Can you print, word for word, the passage of the Fox's Lane modification text that opens with the words containing "Relocation of the" and closes with "of on-site parking."?

SOURCE DOCUMENT »
# # #
The experts agree that the proposed modifications to the approved development are limited to part of the 8th storey of the approved Fox's Lane building and new roof top recreation facilities. The s 96 modification proposes the following changes to the approved building:
Alterations to the approved 8th storey by replacing the approved 1 x 1 bedroom, 1 x 1 bedroom plus study, and 2 x 2 bedroom units (4 units) with 1 x 1 bedroom, 1 x 1 bedroom plus study, 1 x 2 bedroom and 3 x 3 bedroom units (6 units). This extends the floor plate of the 8th storey towards the northern side of the property boundary.
Relocation of the common open space from the northern side of the approved 8th storey to the roof top or 9th level with the provision of associated access, amenities and plant rooms.
An increased height by a maximum of 3m at the point of the lift over-run.
An increase in the footprint of the 8th storey by 203.1m2. The increase in FSR (as per the ALEP 2013 GFA definition) is 0.15:1.
The experts also agree that amongst other things, there are no proposed changes to the provision of on-site parking.
Having regard to the particular circumstances of this matter and the proposed modifications, it is appropriate to consider the essential elements of the original consent. Mr Bas, council's planning expert in this matter, assessed the original application; his report to council on 10 December 2013 is included in council's bundle of evidence. In my view, he is well-placed to explain the circumstances in which the original consent was granted. The (relevant) reasons for conditional approval are summarised below:
The proposal attracted a 2 storey (and therefore height) bonus (beyond the prescribed 6 storey limit) on the basis that the applicant incorporated most of the community benefits identified in cl. 2.1(g) of Part C9 ADCP (the site specific DCP). The community benefits include public footpaths, realignment of a road and kerb, and a paved and landscaped standing area for delivery trucks.
# # #
GIVEN INFORMATION »

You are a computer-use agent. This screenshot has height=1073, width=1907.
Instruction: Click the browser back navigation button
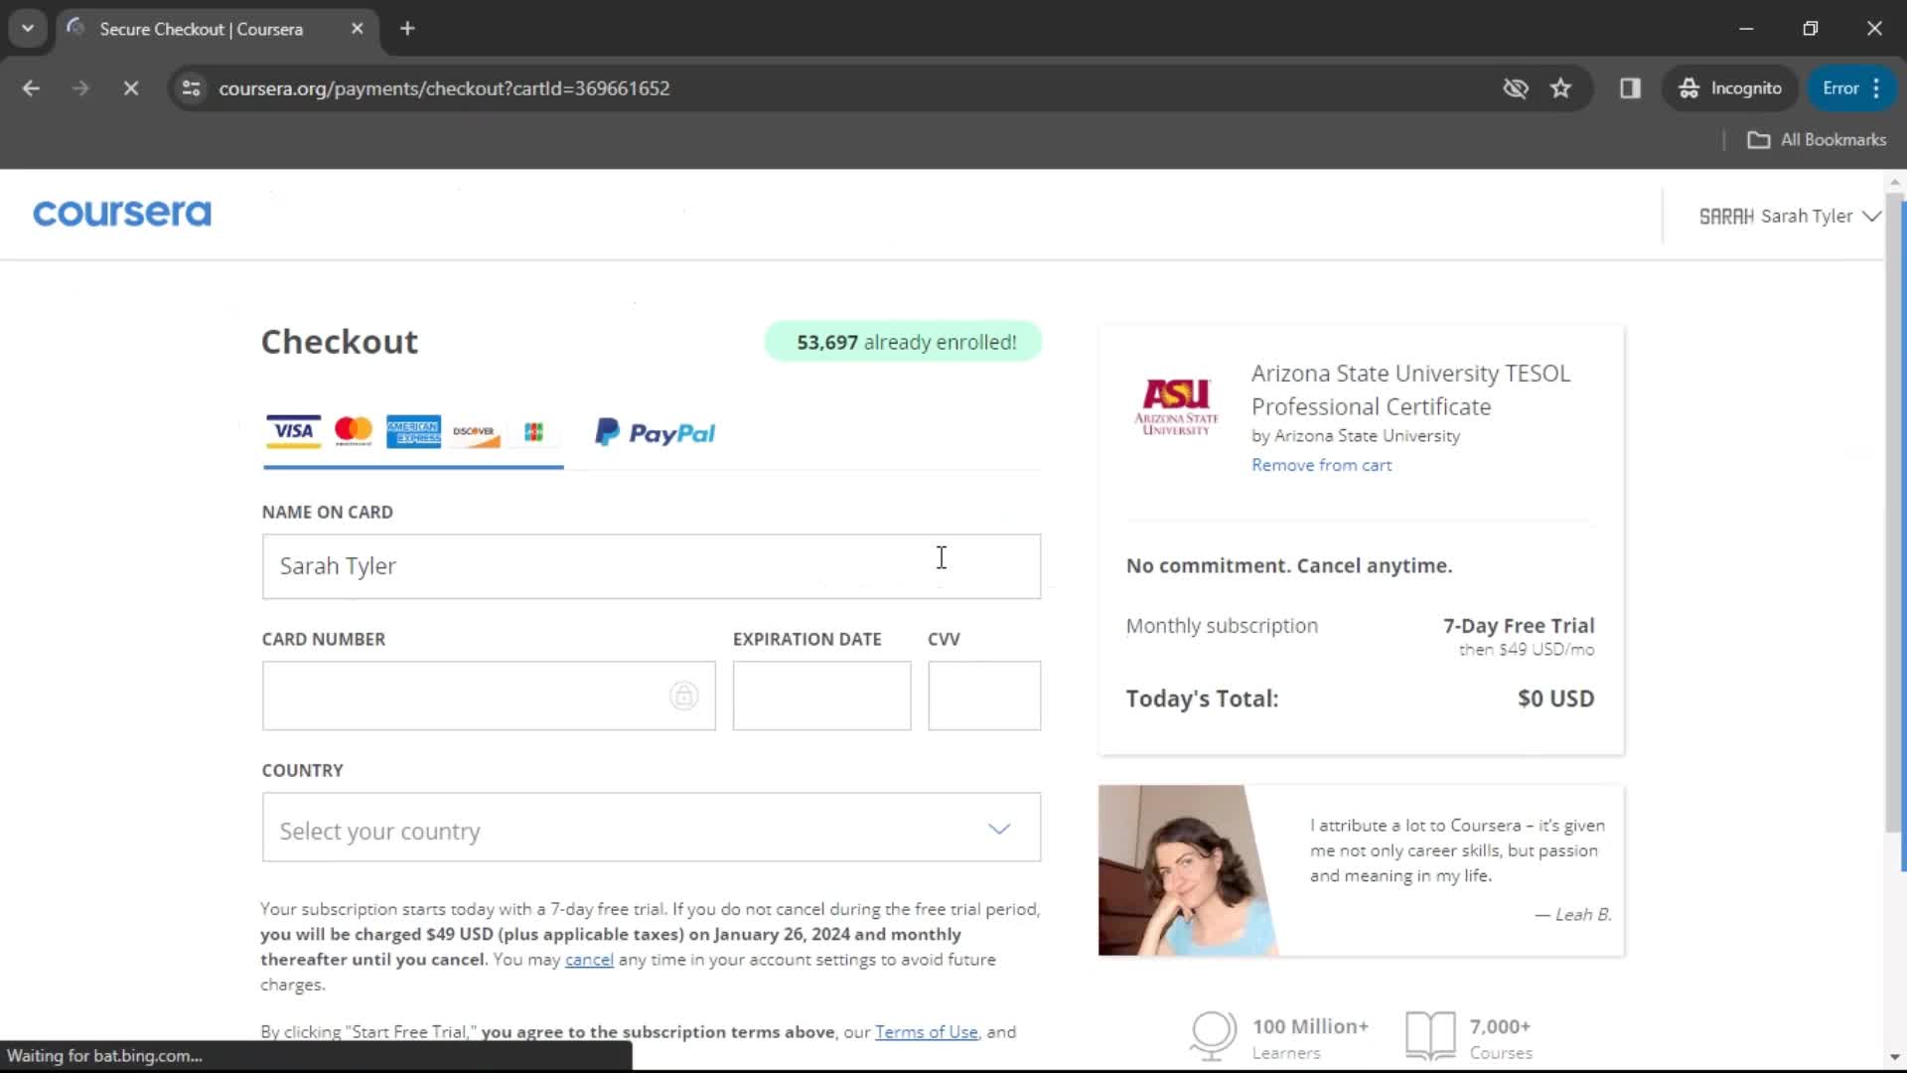pyautogui.click(x=32, y=87)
# # #
SOLUTION TO THIS EXERCISE »
Relocation of the common open space from the northern side of the approved 8th storey to the roof top or 9th level with the provision of associated access, amenities and plant rooms.
An increased height by a maximum of 3m at the point of the lift over-run.
An increase in the footprint of the 8th storey by 203.1m2. The increase in FSR (as per the ALEP 2013 GFA definition) is 0.15:1.
The experts also agree that amongst other things, there are no proposed changes to the provision of on-site parking.